EXTRACTED ENTRIES:
-- Opening Marker --

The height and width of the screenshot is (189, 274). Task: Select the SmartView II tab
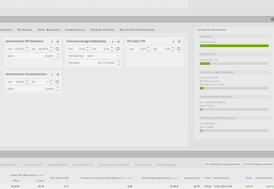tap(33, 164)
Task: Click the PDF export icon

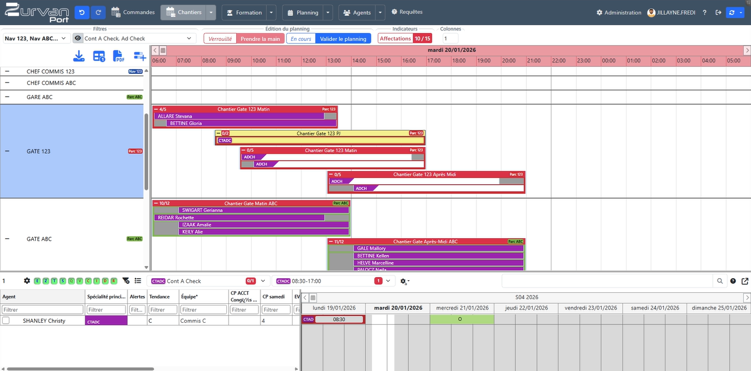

-- Closing Marker --
-- Opening Marker --

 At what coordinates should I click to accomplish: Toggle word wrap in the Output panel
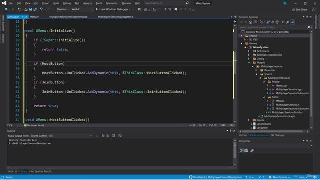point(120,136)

-- Closing Marker --

WHAT YOU NEED TO DO:
Exact repeat of the material above: every line from the one with "The height and" through the one with "Task: Click the PDF export icon", endpoints included, and nothing more. No pictures.

ANSWER TO THIS EXERCISE:
The height and width of the screenshot is (189, 274). Task: Select the SmartView II tab
tap(33, 164)
Task: Click the PDF export icon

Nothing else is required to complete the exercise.